Extrait fourni:
· · · · · · ·

Nathalie s'emploie en effet à défendre l'idée qu'un métier qui se prive de l'un des sexes est « un métier qui meurt ». Et si on lui parle de force physique, la réponse ne se fait pas attendre. « Quand une femme trouve une position alternative pour palier son manque de force physique ce sont aussi les hommes qui en bénéficient. » Elle dit encore : « avoir des femmes dans une équipe d'hommes, c'est une autre façon de penser et une autre conception des choses ». Dernièrement, un concepteur de matériel agricole lui avouait n'avoir jamais intégré de femmes dans ces bureaux d'études ; un manque qui irrite Nathalie, sûre que les techniques utilisées par exemple dans la conception des cuisines aménagées trouveraient tout à fait leur place dans d'autres domaines notamment l'agriculture et permettraient de rendre certains travaux moins pénibles pour les femmes mais aussi pour les hommes.

« Défendre le statut que maman n'a jamais eu »

· · · · · · ·

Travail demandé:
(a) Dans l'extrait fourni, relevez tel quel le passage qui débute aux mots « Nathalie s'emploie en » et s'arrête après « pour les hommes. ».
(b) Recopiez tous les passages placés entre guillemets dans l'extrait fourni.
(c) Rédigez la suite du texte sur la place des femmes dans les métiers agricoles, après l'intertitre « Défendre le statut que maman n'a jamais eu ».

Données:
· · · · · · ·

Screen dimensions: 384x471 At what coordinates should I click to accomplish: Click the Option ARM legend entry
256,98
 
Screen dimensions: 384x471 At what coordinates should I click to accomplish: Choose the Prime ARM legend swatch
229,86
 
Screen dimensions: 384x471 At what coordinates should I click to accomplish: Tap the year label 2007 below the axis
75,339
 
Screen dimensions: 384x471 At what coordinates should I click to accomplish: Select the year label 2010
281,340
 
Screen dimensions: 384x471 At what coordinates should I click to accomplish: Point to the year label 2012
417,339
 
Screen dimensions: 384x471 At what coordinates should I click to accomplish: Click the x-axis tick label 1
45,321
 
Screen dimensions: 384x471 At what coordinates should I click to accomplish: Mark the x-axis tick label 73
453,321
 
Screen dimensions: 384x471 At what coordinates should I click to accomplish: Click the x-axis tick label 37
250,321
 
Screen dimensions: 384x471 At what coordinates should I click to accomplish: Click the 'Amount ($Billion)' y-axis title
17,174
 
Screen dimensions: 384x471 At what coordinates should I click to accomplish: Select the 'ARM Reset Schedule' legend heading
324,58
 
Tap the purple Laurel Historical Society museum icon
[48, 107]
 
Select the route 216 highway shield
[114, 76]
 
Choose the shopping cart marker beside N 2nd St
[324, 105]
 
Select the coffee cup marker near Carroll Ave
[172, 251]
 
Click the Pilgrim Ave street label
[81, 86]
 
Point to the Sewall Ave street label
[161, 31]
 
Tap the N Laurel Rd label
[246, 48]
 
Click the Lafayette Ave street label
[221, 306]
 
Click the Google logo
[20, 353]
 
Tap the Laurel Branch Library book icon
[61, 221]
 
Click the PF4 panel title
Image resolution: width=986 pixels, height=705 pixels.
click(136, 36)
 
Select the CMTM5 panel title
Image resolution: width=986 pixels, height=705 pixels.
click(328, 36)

· · · · · · ·

Corrigé de l'exercice:
(a)
Nathalie s'emploie en effet à défendre l'idée qu'un métier qui se prive de l'un des sexes est « un métier qui meurt ». Et si on lui parle de force physique, la réponse ne se fait pas attendre. « Quand une femme trouve une position alternative pour palier son manque de force physique ce sont aussi les hommes qui en bénéficient. » Elle dit encore : « avoir des femmes dans une équipe d'hommes, c'est une autre façon de penser et une autre conception des choses ». Dernièrement, un concepteur de matériel agricole lui avouait n'avoir jamais intégré de femmes dans ces bureaux d'études ; un manque qui irrite Nathalie, sûre que les techniques utilisées par exemple dans la conception des cuisines aménagées trouveraient tout à fait leur place dans d'autres domaines notamment l'agriculture et permettraient de rendre certains travaux moins pénibles pour les femmes mais aussi pour les hommes.

(b)
- « un métier qui meurt »
- « Quand une femme trouve une position alternative pour palier son manque de force physique ce sont aussi les hommes qui en bénéficient. »
- « avoir des femmes dans une équipe d'hommes, c'est une autre façon de penser et une autre conception des choses »
- « Défendre le statut que maman n'a jamais eu »

(c)
Avant son mari, un autre homme a beaucoup compté dans la détermination de Nathalie : son père. « Je suis issue d'une famille très modeste – raconte-t-elle – J'ai commencé à travailler à 14 ans pour financer mes études. Et j'entendais souvent mon père dire que les syndicalistes ne défendaient que leurs propres intérêts alors je lui avais promis : si j'ai le bonheur de devenir agricultrice, je m'engagerai pour les femmes et pour défendre le statut que maman n'a jamais eu. »

Promesse tenue. Aujourd'hui, Nathalie est responsable de l'association Agriculture au Féminin et pense que son père est fier d'elle. Un père très présent dans son parcours qui l'a encouragée à poursuivre des études agricoles quand sa mère l'aurait plutôt vue faire de la couture et que toutes les conseillères d'orientation lui disait que ce n'était pas la place d'une femme. Difficile aussi de trouver des stages formateurs pour les filles à qui on réservait surtout les travaux ménagers et la traite des vaches ! Mais pour Nathalie, les obstacles se transforment toujours en motivation. Devenue agricultrice en 1998, elle n'oublie pas ses difficultés et décide de s'engager pour faire bouger les choses. Du syndicat elle passe à la chambre départementale puis à la chambre régionale de Bretagne, une région où les femmes représentent un tiers des actifs agricoles (soit environ 24 000 personnes).

« Je me suis toujours épanouie dans mon métier »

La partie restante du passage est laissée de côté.